May 29, 2018 02:18 PM

Opinion: Don’t Fear China’s Policy Tightening

Photo: VCG
Photo: VCG

If you had been able to reliably pick the key global macro variable from 2012 to 2016, China’s leverage cycle would have been your choice. The incredibly tight link between the leverage cycle and China’s growth cycle, emerging markets’ (EMs’) exports, global growth and commodity prices meant that it would have accurately predicted the direction of almost all other global macro variables that mattered, with about six months’ lead time.

In hindsight, the reason was simple: China’s leverage cycle was the only game in town back then. With global aggregate demand weak as developed markets (DMs) were deleveraging and EMs were adjusting, China’s leverage cycle was the most significant driver of the global economy.

That link has now been broken. China’s tightening has not had a material impact on the growth cycle either in China or globally, even though overall debt growth began to slow about six quarters ago. As deleveraging and adjustment headwinds recede, the recoveries in domestic demand in both DMs and EMs have emerged as additional global growth engines.

Why hasn’t the tightening in China had a material impact on its growth trajectory? We see two reasons:

First, the pace of tightening is gradual and flexible in this cycle. Over the past 24 months, tightening in China has been slower than in 2013-15, and the pace of future tightening isn’t on autopilot. Policy flexibility is apparent in the recent cuts to reserve requirement ratios and the extended time frame for implementing tighter regulations. What’s more, the bulk of the tightening cycle may well be behind us.

Second, tightening in China is countercyclical this time: As policymakers in a highly leveraged economy attempt to tighten and slow credit growth, domestic demand should weaken. In China’s case, this usually raises worries of a hard landing, as it did in 2013-15 when policymakers tightened pro-cyclically against a backdrop of weak growth in exports. However, with strong global demand now buoying exports, today’s tightening is countercyclical. While policymakers continue to pare back stimulus in the infrastructure and real estate sectors, net exports, private investment and consumption are providing offsets, helping to support overall growth momentum. Indeed, on Morgan Stanley estimates, from 2016 to 2018, the contribution of net exports to gross domestic product (GDP) growth has swung by 120 base points (from being a drag to a boost), offsetting the decline in contribution from investment.

Given the importance of external demand to China’s outlook, investors have been concerned by rising protectionist risks. Our long-standing view (which has been reaffirmed by recent developments) has been that the U.S. and China will eventually negotiate a deal that brings about a gradual and non-disruptive adjustment in their trade relationship. This should limit the impact of trade frictions on economic growth. Furthermore, we expect the global trade cycle to stay buoyant, sustained by strong global demand.

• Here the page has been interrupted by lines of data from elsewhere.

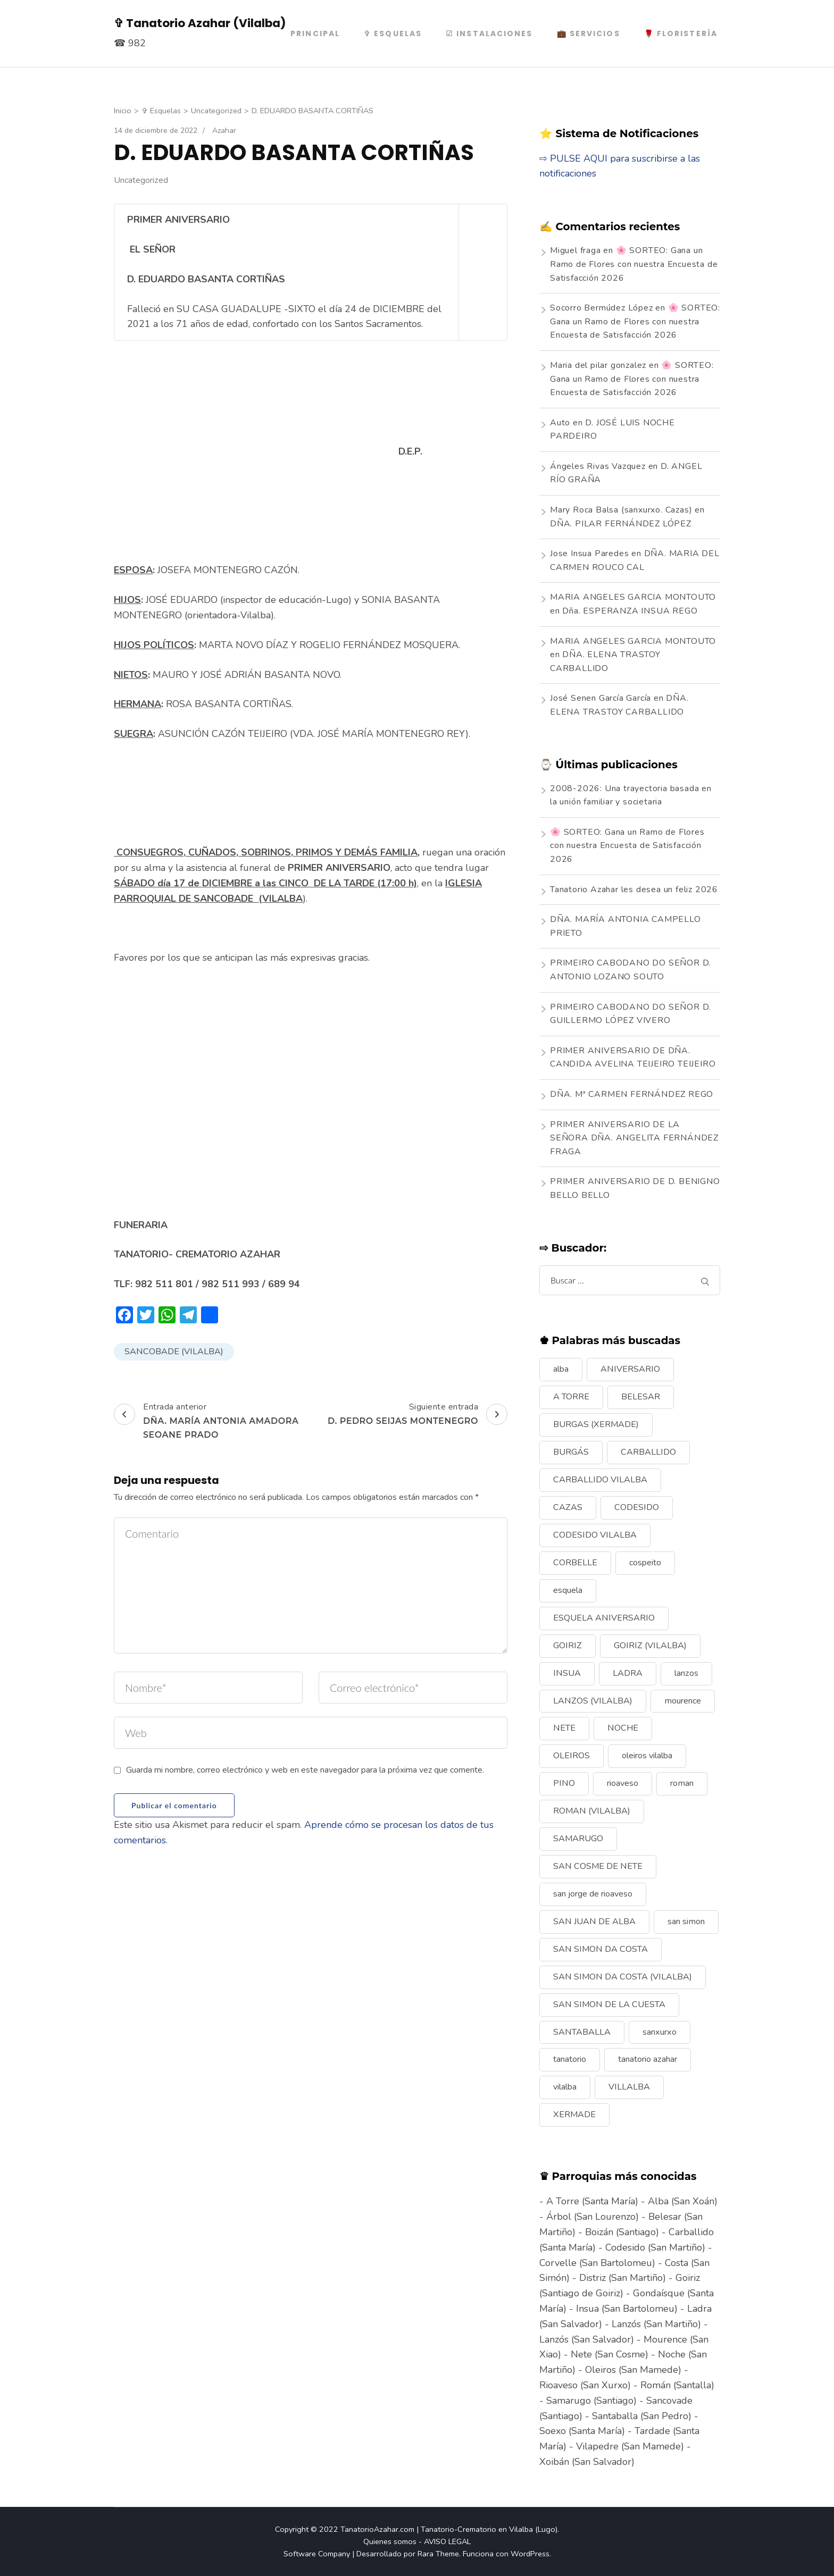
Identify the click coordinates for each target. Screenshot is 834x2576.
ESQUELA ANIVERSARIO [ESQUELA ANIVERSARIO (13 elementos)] (604, 1618)
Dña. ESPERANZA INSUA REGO (629, 611)
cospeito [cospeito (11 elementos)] (645, 1562)
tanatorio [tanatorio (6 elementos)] (569, 2059)
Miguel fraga (575, 250)
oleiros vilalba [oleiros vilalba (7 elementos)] (647, 1755)
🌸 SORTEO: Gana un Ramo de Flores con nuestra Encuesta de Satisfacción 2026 (634, 264)
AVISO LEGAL (447, 2541)
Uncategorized (141, 180)
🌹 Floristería (681, 33)
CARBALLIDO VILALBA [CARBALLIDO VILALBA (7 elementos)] (600, 1480)
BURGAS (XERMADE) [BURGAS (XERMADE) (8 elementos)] (596, 1424)
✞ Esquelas (393, 33)
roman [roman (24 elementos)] (682, 1783)
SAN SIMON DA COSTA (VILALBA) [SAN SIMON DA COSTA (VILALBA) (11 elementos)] (622, 1977)
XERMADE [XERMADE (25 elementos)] (574, 2114)
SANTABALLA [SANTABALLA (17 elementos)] (582, 2032)
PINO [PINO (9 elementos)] (564, 1783)
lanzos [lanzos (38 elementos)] (686, 1673)
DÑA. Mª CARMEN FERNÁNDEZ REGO (631, 1094)
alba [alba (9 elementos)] (561, 1369)
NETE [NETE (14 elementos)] (564, 1728)
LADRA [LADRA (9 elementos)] (628, 1673)
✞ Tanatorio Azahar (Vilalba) (200, 23)
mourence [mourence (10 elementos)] (682, 1701)
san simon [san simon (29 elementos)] (686, 1921)
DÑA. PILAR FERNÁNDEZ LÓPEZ (620, 524)
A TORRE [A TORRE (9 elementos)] (571, 1397)
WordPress (530, 2553)
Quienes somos (389, 2541)
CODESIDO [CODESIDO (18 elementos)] (636, 1507)
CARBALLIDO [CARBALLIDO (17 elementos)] (648, 1452)
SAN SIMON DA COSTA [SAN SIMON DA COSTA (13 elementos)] (600, 1949)
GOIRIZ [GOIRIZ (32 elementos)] (567, 1645)
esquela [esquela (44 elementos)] (567, 1590)
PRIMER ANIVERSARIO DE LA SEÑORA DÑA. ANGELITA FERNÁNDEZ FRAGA (634, 1138)
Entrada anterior (211, 1421)
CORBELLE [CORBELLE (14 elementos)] (575, 1562)
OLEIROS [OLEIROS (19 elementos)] (571, 1755)
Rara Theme (438, 2553)
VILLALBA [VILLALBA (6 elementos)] (629, 2087)
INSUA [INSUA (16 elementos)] (567, 1673)
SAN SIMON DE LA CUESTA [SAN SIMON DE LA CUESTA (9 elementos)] (609, 2004)
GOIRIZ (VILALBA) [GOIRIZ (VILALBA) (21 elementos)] (650, 1645)
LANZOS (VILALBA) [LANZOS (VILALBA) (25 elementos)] (592, 1701)
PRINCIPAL (315, 33)
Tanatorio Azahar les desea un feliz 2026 (634, 889)
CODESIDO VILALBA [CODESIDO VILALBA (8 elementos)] (595, 1535)
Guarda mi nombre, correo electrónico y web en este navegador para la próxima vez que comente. (305, 1770)
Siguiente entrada (417, 1414)
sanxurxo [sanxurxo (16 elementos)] (660, 2032)
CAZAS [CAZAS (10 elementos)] (567, 1507)
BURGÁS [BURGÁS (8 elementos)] (571, 1452)
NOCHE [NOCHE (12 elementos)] (622, 1728)
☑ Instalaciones (489, 33)
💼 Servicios (588, 33)
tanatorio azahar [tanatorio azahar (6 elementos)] (647, 2059)
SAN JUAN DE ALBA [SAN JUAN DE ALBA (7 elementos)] (594, 1921)
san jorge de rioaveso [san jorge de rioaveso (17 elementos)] (592, 1894)
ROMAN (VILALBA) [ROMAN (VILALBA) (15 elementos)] (591, 1811)
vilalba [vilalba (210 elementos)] (565, 2087)
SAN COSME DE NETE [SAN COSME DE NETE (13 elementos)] (598, 1866)
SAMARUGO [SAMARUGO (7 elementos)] (578, 1838)
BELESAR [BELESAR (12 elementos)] (640, 1397)
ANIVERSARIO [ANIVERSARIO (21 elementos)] (630, 1369)
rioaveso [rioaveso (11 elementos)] (622, 1783)
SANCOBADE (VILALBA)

From a broader perspective, while the global economic cycle is maturing, we think it still has room to run. Growth trends elsewhere in the global economy are also likely to stay supportive, keeping global growth supported at an above-trend pace of 3.8% over the second half of this year and 2019. Our positive view on the cycle is informed by two key observations. First, capex and productivity have improved recently after a prolonged phase of post-crisis weakness. The capex cycle is not stretched as yet, given that the recovery in global investment is in its sixth quarter and investment/GDP ratios are below previous cycle peaks. This should sustain the improvement in productivity growth and mitigate overheating concerns. Second, there are no major signs of misallocation across DMs and EMs yet, except in some segments of the U.S. private sector.

Against this supportive global growth environment, policymakers in China should be able to continue with the counter-cyclical policy tightening. The slowdown in China is expected to be moderate, with growth projected to stay healthy at 6.6% in 2018 and China will continue to account for about one-third of global growth in 2018. The combination of policy tightening and continued supply-side reforms will bring about a continued improvement in China’s debt dynamic. Indeed, its debt-to-GDP ratio looks to be on track to stabilize by the second half of 2019. We therefore remain confident about China’s macro outlook — a stance we have held since last February, when we laid out our constructive thesis in the Blue Paper report titled “Why we are bullish on China.”

Chetan Ahya is the chief economist and global head of economics of Morgan Stanley.